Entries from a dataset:
++++++++++++++++++++

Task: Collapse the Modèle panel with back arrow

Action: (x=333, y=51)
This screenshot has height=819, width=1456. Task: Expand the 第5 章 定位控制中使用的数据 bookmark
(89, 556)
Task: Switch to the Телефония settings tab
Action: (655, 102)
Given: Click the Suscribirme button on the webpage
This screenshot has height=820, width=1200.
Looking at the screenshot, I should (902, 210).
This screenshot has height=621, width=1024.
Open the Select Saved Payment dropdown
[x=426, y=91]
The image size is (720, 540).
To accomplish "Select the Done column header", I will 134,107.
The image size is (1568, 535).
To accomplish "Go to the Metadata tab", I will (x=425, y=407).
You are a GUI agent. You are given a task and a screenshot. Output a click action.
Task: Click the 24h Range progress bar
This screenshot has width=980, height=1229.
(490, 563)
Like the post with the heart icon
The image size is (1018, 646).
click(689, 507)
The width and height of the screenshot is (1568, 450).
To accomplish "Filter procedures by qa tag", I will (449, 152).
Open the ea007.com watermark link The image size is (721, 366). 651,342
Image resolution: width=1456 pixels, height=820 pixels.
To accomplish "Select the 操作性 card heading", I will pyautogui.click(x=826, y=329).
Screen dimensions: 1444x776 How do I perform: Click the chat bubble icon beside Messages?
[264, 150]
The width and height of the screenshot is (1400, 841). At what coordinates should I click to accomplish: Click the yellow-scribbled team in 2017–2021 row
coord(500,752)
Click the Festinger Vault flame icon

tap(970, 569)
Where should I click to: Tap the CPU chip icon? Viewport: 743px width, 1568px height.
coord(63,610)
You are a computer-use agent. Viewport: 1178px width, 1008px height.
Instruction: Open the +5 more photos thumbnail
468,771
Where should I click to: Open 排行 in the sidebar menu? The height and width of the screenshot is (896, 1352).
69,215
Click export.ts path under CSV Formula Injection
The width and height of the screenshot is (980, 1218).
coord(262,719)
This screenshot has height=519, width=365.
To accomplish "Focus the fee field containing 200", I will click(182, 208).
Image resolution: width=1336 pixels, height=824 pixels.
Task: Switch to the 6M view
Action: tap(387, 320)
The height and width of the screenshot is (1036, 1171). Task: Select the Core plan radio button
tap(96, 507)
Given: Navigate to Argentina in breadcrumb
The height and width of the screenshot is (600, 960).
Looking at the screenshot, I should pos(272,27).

++++++++++++++++++++

--- TASK STATEMENT ---
Identify every line in the rows above that contains the string "button", and copy each of those lines in full.

--- RESULT BELOW ---
Given: Click the Suscribirme button on the webpage
The height and width of the screenshot is (1036, 1171). Task: Select the Core plan radio button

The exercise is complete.